[Stored entries]
--

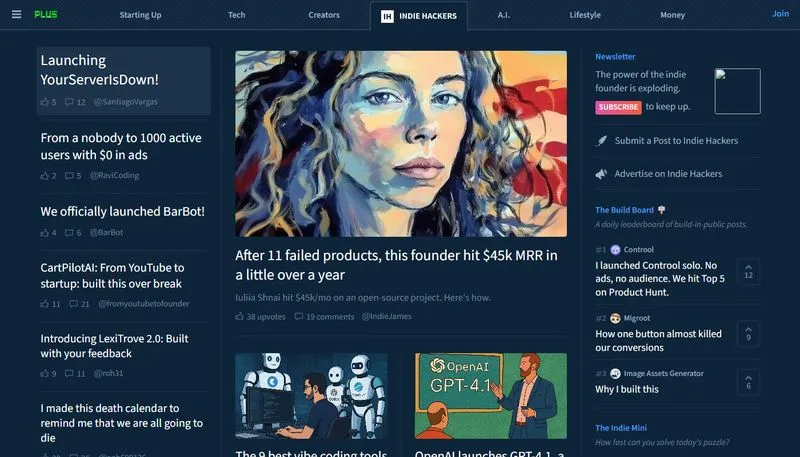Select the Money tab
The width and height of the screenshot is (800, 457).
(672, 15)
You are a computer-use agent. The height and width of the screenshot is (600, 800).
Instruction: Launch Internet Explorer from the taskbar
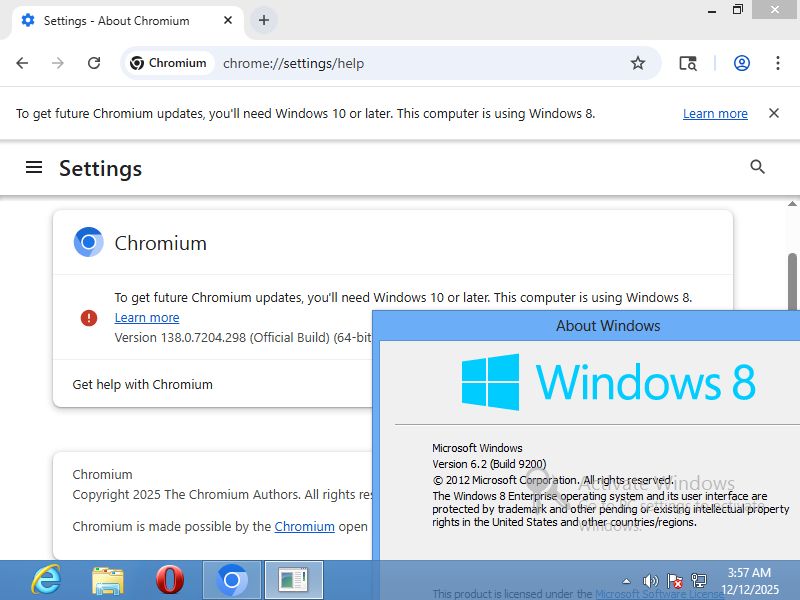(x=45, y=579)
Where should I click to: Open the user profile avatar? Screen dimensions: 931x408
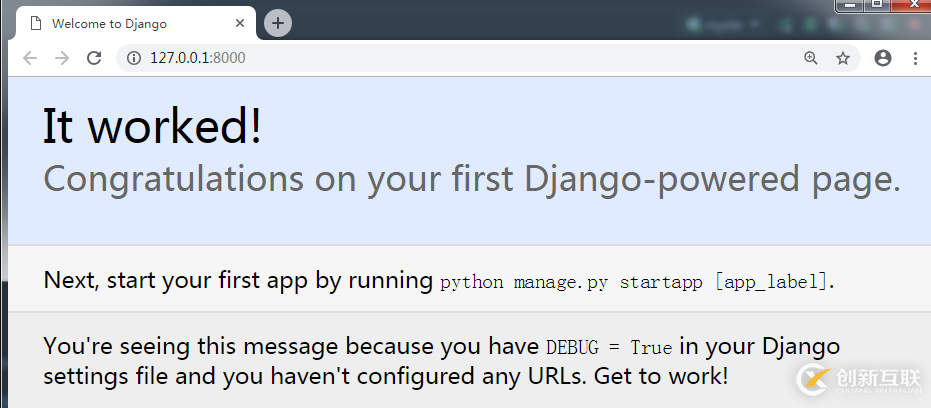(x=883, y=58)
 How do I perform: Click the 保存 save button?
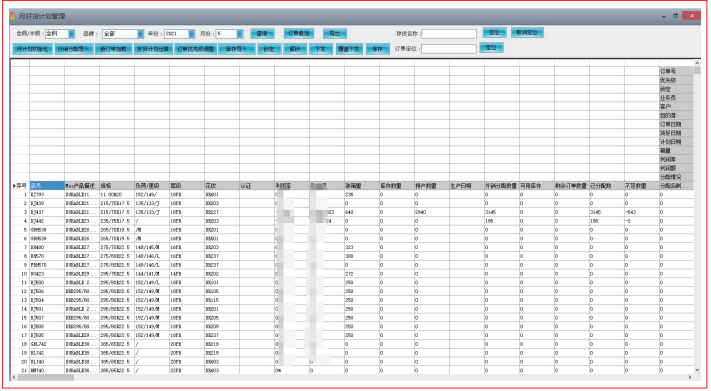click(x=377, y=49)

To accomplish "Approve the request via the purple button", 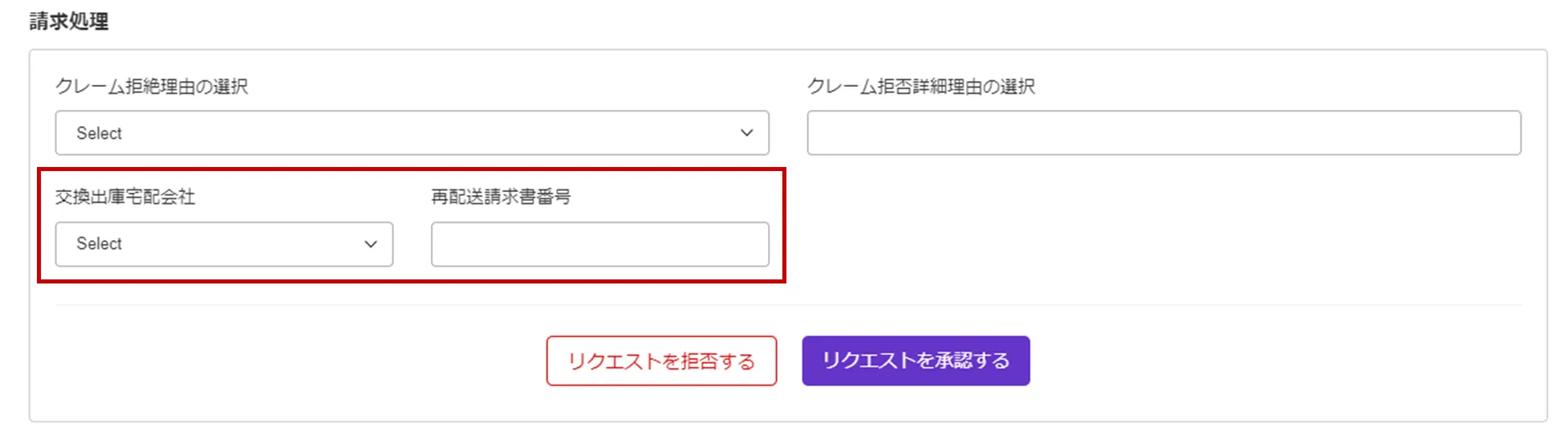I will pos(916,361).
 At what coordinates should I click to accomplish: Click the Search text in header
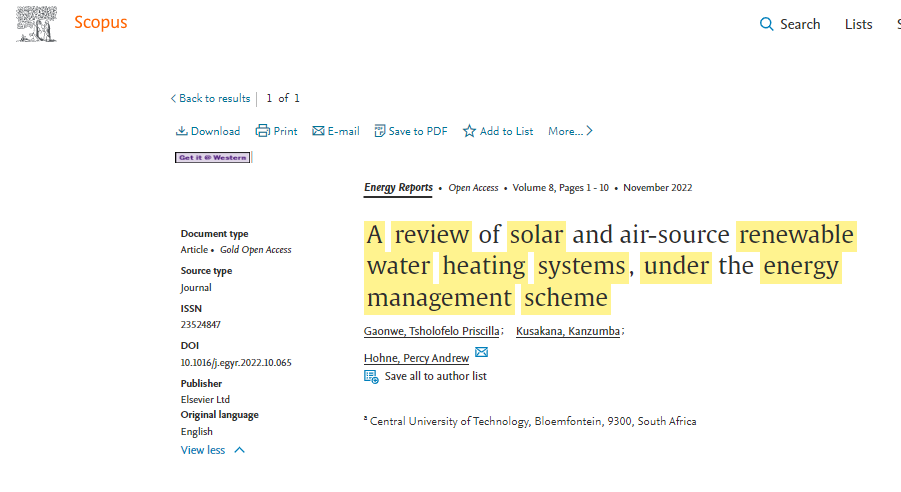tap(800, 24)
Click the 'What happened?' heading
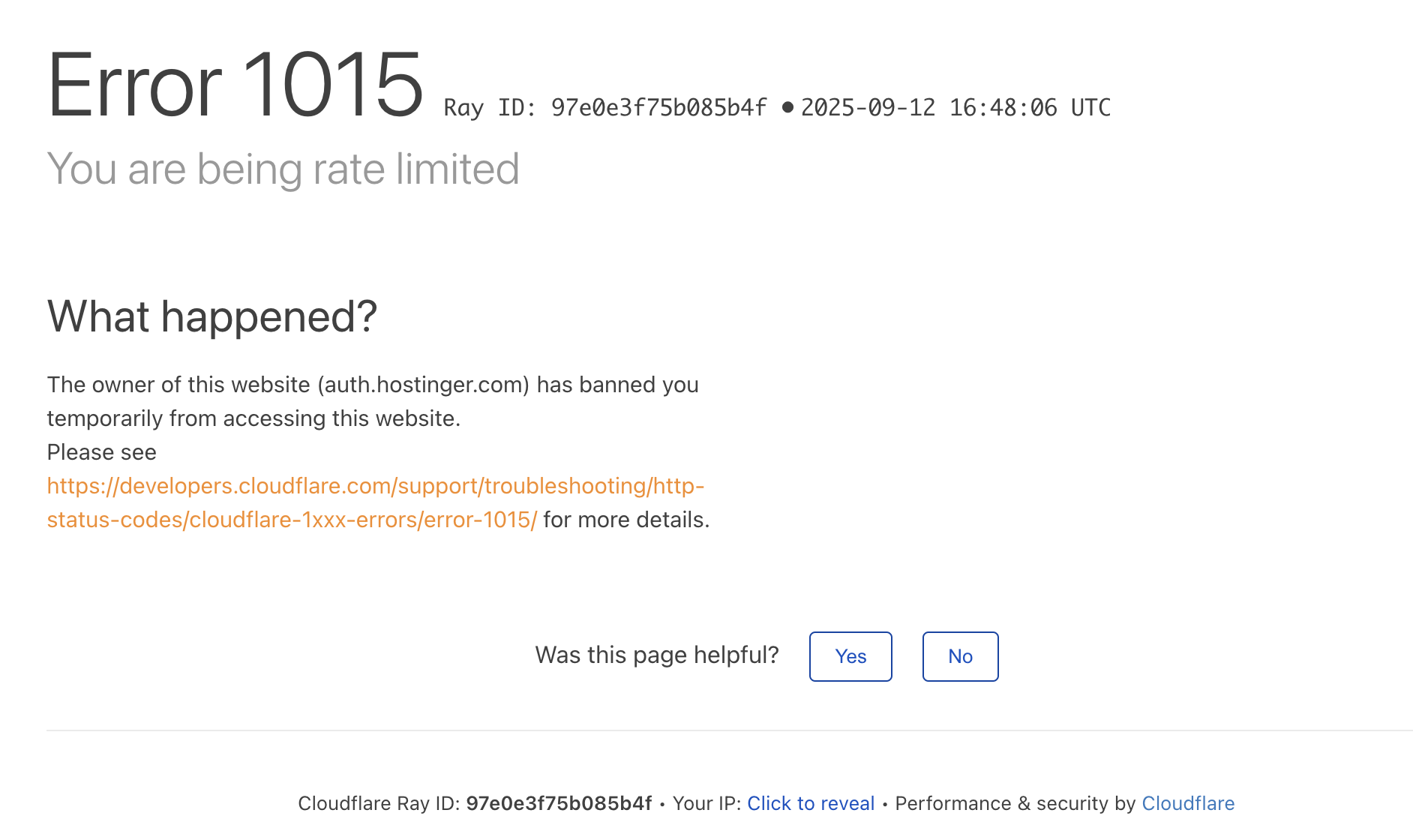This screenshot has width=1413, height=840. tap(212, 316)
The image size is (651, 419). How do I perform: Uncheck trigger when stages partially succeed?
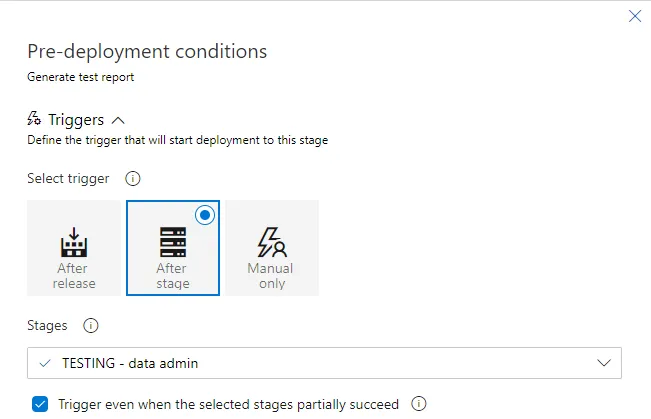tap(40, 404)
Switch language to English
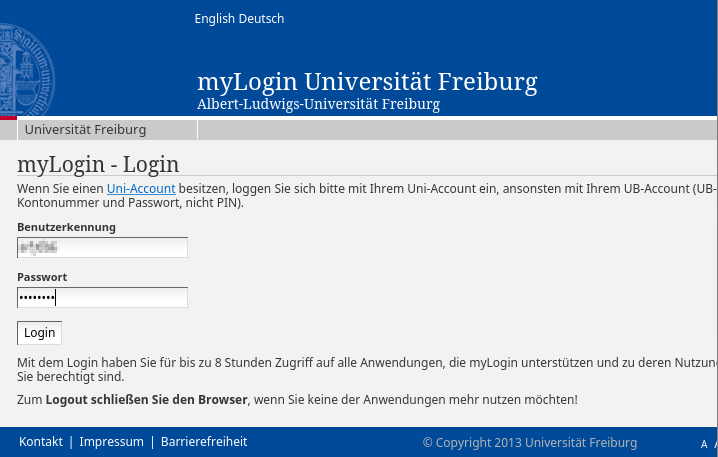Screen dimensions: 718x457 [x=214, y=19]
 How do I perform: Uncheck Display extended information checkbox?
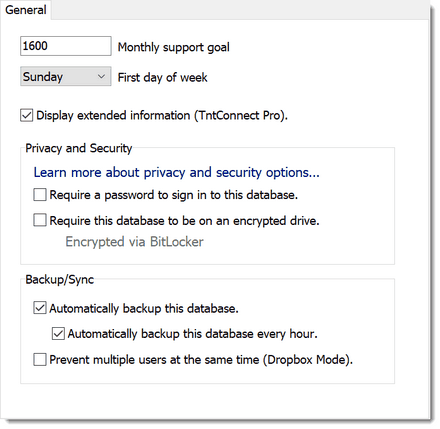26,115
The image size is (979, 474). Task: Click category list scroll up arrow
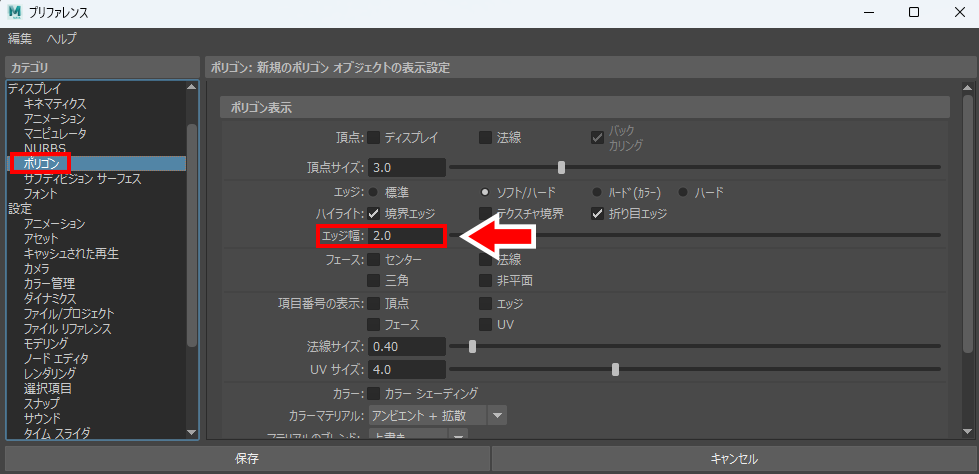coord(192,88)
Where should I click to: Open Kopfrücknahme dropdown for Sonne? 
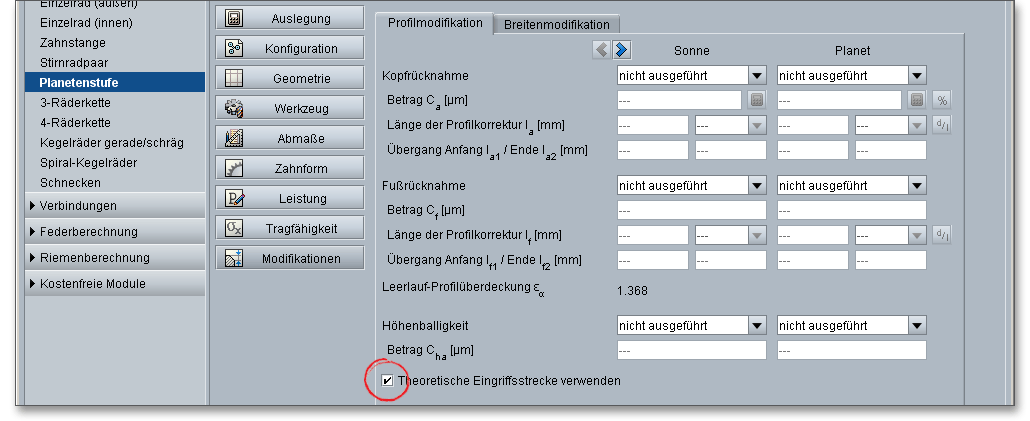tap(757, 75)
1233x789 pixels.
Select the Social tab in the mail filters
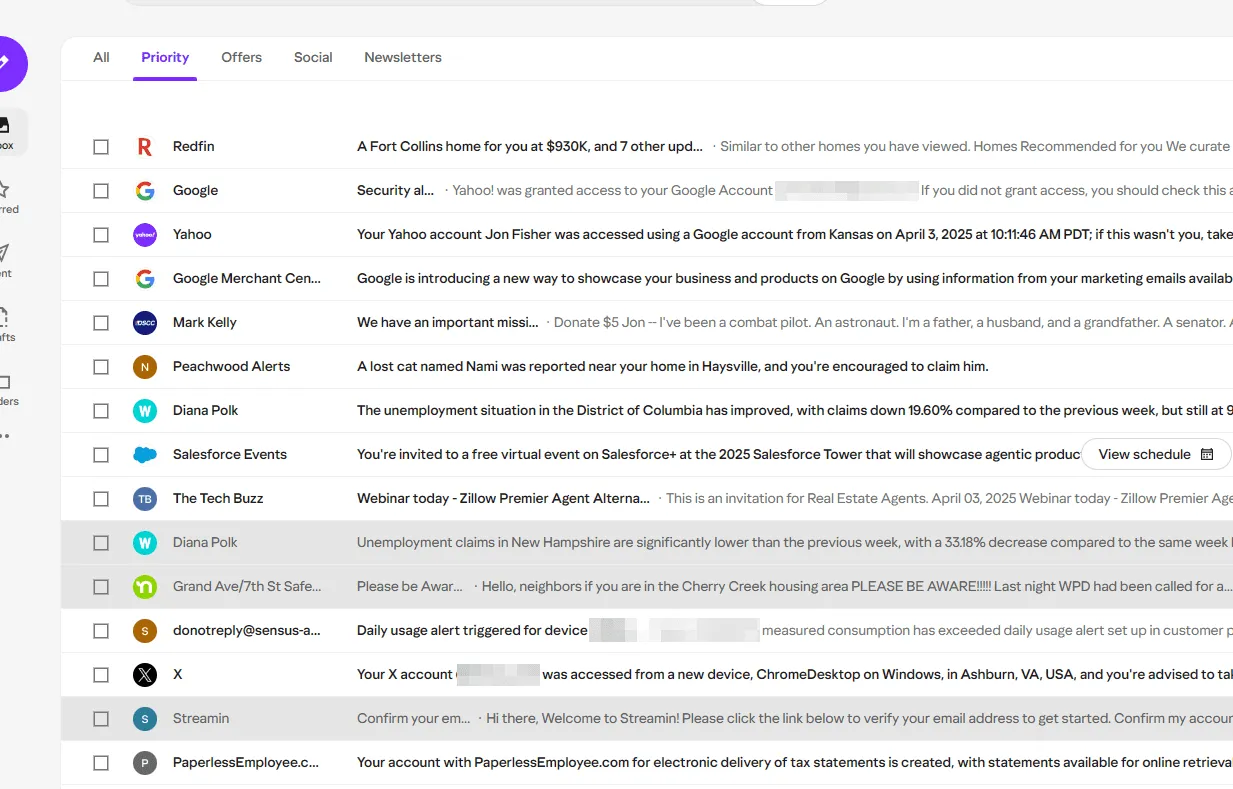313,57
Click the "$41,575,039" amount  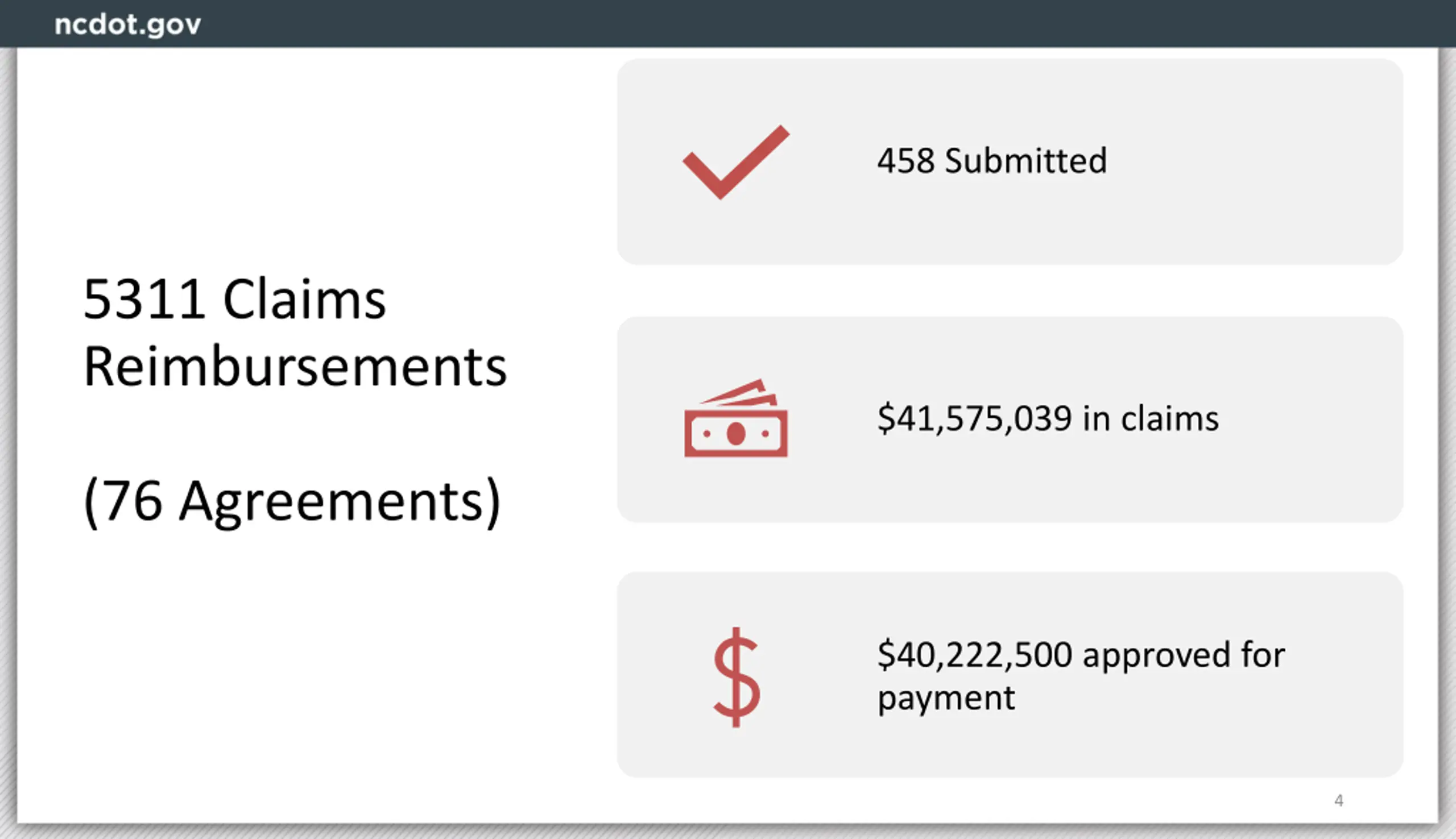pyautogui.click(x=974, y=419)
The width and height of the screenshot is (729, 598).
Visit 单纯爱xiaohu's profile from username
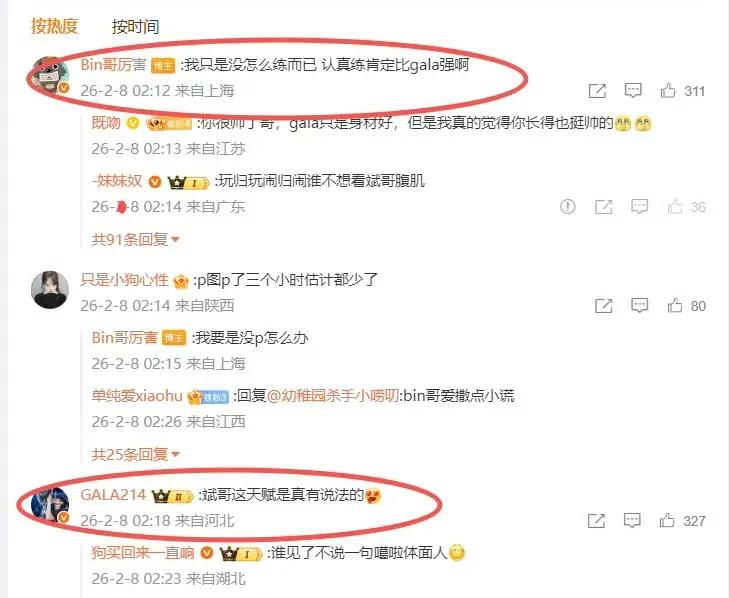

--

- _About this task_
With the pictures left out, transcribe exactly the lines from the line holding "The width and height of the screenshot is (729, 598)." through the closing line of the entries.

- _The completed task_
The width and height of the screenshot is (729, 598).
Visit 单纯爱xiaohu's profile from username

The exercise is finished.